- Orden de trabajo A
Responde estas preguntas a partir del texto sobre la drogadicción:
(i) Según el médico viejo y sabio, ¿cuál es el peor flagelo?
(ii) ¿Qué sistema del cuerpo interviene en nuestra percepción del mundo?
(iii) ¿Qué cambio señala el texto como uno de los síntomas más preocupantes del consumo de drogas?
- Orden de trabajo B
Devuelve sin ninguna alteración el fragmento del texto sobre la drogadicción que va desde "Como consecuencia, uno" hasta "ocasiones, poco perceptible.", incluido este último.
- Orden de trabajo C
Reanuda el texto sobre la drogadicción y continúalo a partir de su última oración.

Un médico viejo y sabio me recalcó una vez que la peor enfermedad del siglo XXI no es el VIH-SIDA ni el cáncer, tampoco los males reemergentes, como la tuberculosis. El peor flagelo es la droga, por el condicionamiento de voluntariedad que tenía su consumo. Es decir, la drogadicción es una enfermedad seleccionada por el propio enfermo.
La droga seduce por la fama que la precede en rumores que potencian la ancestral táctica de tentar ante lo prohibido: sus cacareadas posibilidades de experimentar nuevas sensaciones. Este es precisamente su mayor peligro, pues los seres humanos percibimos el mundo involucrando el más sensible sistema biológico del cuerpo: el Sistema Nervioso Central.
O sea, se trata de consumir sustancias que vulneran la vía directa de comunicación con el mundo exterior. Pues el Sistema Nervioso Central también constituye nuestra mayor protección, al poseer la capacidad de reacción necesaria para evitar y remediar daños que proceden de fuera de nuestro cuerpo, tanto como para lograr placeres y recompensas afectivas.
Por tanto, se ponen en riesgo las relaciones sociales, humanas, de amistad, de amor y hasta de aversión –cuando lo amerita por necesidades defensivas- hacia nuestros congéneres, uno de los peores retos del consumo al negar nuestra esencia como seres sociales.
Como consecuencia, uno de los más preocupantes síntomas del consumo de drogas es el cambio de amistades. Se abandonan aquellas que a través del tiempo nos han apoyado y confortado, quienes también han recibido nuestro cariño y preocupación, y se selecciona cualquier persona que pueda suministrar las consabidas sustancias, sin tener en cuenta su catadura moral, sus virtudes y valores, su interés real en nuestro desarrollo como seres humanos.
Poco a poco nos arrastramos al abismo, sin apenas darnos cuenta, y la diversión se va tornando, cada vez más aceleradamente, en ansiedad y desesperación sin que nadie pueda evitarlo, pues la involución es lenta y, en muchas ocasiones, poco perceptible.
Nos hacemos esclavos de un producto químico, un dios cuya fórmula encadena nuestra mente, nuestra vida y nos hace ejecutar obras deleznables con tal de lograr el monto necesario para adquirir más sustancias y seguir consumiendo, en un ciclo maligno sin fin. En plena obnubilación de nuestra personalidad, seremos capaces de robar y maltratar a nuestros seres más queridos, provocaremos el rechazo y la tristeza de nuestros padres y familiares, de nuestros mejores amigos.

[Entradas del conjunto de datos]

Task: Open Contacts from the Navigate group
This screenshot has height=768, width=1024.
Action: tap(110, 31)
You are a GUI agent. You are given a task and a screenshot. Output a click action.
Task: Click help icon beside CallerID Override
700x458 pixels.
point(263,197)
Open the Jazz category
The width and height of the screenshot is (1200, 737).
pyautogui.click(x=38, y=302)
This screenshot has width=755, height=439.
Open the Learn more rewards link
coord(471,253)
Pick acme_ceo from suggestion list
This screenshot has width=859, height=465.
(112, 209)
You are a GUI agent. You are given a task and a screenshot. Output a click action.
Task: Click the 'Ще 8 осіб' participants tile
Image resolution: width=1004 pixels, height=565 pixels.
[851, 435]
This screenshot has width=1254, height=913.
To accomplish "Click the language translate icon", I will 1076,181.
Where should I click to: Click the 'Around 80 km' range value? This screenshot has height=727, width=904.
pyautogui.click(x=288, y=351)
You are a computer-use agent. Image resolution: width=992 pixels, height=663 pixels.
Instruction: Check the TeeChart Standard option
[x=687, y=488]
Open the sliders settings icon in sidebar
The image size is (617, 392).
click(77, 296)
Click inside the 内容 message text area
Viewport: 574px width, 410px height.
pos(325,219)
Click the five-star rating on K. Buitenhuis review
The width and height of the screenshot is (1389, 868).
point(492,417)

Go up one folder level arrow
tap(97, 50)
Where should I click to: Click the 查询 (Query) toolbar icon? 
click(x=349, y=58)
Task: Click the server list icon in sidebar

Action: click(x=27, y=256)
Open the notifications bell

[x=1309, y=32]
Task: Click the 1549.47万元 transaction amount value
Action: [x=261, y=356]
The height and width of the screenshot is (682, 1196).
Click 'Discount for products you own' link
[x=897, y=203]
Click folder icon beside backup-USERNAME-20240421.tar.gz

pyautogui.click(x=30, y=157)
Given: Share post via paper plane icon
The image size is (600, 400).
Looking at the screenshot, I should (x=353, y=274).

- Respuesta A
(i) La droga.
(ii) El Sistema Nervioso Central.
(iii) El cambio de amistades.

- Respuesta B
Como consecuencia, uno de los más preocupantes síntomas del consumo de drogas es el cambio de amistades. Se abandonan aquellas que a través del tiempo nos han apoyado y confortado, quienes también han recibido nuestro cariño y preocupación, y se selecciona cualquier persona que pueda suministrar las consabidas sustancias, sin tener en cuenta su catadura moral, sus virtudes y valores, su interés real en nuestro desarrollo como seres humanos.
Poco a poco nos arrastramos al abismo, sin apenas darnos cuenta, y la diversión se va tornando, cada vez más aceleradamente, en ansiedad y desesperación sin que nadie pueda evitarlo, pues la involución es lenta y, en muchas ocasiones, poco perceptible.

- Respuesta C
La droga quebrantará nuestros principios y de pronto nos hallaremos dando explicaciones conformes y promoción abundante y aparentemente convincente a lo que, en un estado de sobriedad intelectual, nunca hubiésemos atendido siquiera o nos hubiera causado malestar escuchar, e incluso tendríamos las armas lógicas para apartarlo de nuestra vida.
Pero ya estamos encadenados, y solo los más cercanos y nobles amigos, pareja o familiares nos harán retornar mediante tratamiento médico al camino de la vida, porque ese otro seleccionado por nuestra voluntad solo lleva a la locura, la desestabilización mental y la muerte por suicidio o sobredosis.
El peligro del consumo de drogas aumenta cada día, debido a lo poco preparados que se encuentran los públicos, meta de los proveedores, para el rechazo, y lo abundante y variada que va siendo su presentación en el mundo. La propaganda que la acompaña no puede ser más atractiva, y hace diana sin interesar en clases sociales, países o formación profesional, aunque algunas ocupaciones priman en las estadísticas, como es el caso de los propios médicos, debido a su cercanía a muchas de estas sustancias.
Un efectivo mensaje de la televisión cubana ofrece el siguiente texto: 111, comienza con uno, sigue con uno y acaba con uno. Una fórmula muy ilustrativa, por eso es mejor cultivar la asertividad para, desde el mismo momento del ofrecimiento, ya sea por una mano cercana o extraña, ser capaz de decir No al consumo de drogas. Mejor ni empezar.